Еще один поворот и тихий щелчок линзы, и…
Впервые за несколько лет мне захотелось помянуть Бога-Императора. Я поспешно отвел кристалл от глаза и уставился на него, как будто то, что я увидел, могло внезапно вырваться из его гладкой поверхности.
– Что там, что? – Карцер вытаращился на меня, не иначе, копируя выражение моего собственного лица.
– Какой-то эльдар… гемункул, вроде…
Я не успел разглядеть, что именно делала бледная как мел тварь – и несколько с трудом различимых помощников – с висящими перед ней телами, и был этому рад. Из всех обитателей Комморры гемункулы вызывали у меня наибольшее отвращение – да и, чего греха таить, страх. С воинами кабалов и культов можно договориться. С безумными, бесконечно древними извергами, помешанными на пытках и оживлении трупов – нельзя.
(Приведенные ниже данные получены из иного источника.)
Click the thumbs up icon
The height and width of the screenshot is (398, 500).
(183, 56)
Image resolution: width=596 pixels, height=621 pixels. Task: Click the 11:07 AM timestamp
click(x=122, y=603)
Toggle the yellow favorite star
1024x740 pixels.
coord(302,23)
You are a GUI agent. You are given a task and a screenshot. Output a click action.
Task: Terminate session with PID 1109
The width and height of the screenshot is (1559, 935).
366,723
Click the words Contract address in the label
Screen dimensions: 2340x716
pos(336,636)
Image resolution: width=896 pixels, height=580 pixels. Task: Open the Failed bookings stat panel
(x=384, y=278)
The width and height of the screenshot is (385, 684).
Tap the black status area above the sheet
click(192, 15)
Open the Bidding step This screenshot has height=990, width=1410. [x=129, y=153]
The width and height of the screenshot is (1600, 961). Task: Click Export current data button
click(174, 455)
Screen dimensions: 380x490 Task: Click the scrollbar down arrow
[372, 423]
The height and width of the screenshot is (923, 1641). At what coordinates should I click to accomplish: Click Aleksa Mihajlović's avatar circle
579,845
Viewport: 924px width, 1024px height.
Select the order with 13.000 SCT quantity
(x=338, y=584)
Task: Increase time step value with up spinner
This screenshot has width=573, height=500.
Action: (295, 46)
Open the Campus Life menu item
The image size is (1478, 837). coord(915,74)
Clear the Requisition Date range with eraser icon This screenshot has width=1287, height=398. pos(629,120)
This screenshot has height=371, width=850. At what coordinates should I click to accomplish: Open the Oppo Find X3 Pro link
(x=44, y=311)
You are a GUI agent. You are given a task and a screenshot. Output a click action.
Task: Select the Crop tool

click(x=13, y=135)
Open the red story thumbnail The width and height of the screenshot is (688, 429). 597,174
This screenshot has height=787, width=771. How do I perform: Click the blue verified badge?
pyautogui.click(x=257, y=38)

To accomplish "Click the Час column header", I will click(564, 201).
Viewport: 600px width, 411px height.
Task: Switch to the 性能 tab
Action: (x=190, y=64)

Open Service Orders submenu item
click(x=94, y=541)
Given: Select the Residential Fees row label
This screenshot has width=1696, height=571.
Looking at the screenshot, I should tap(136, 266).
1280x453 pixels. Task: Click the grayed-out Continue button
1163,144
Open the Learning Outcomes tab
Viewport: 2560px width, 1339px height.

И уж тем более с таким, который может себе позволить вздернуть на крюках трех эльдаров, на чьих искаженных от боли лицах четко виднеются татуировки с символом Черного Сердца.
– занимается тем, чем, насколько я разумею, они обычно занимаются, – как можно более непринужденно я пожал плечами и сунул кристалл в тайник. – Только и всего. Не знаю, что в нем такого важного. Это не наше дело.
Дверца сейфа захлопнулась. Я ввел код: семь-восемь-шесть-девять. Разумеется, просто цифровым замком тут не обойтись – для комморрских воров это сущие пустяки. Встроенные сканеры еще раз проверили мои биохимические и генетические характеристики и с удовлетворенным писком запустили процесс маскировки. Через несколько секунд тайник бесследно растворился в гладкой стене из оплавленного камня. Если этому сслиту так нужен кристалл, то пусть сначала заплатит. Может, даже поторговаться получится. Слишком уж многие считают, что можно неплохо сэкономить, если добыть желаемое руками наемников, а потом просто перебить их и забрать приз с еще не остывших трупов.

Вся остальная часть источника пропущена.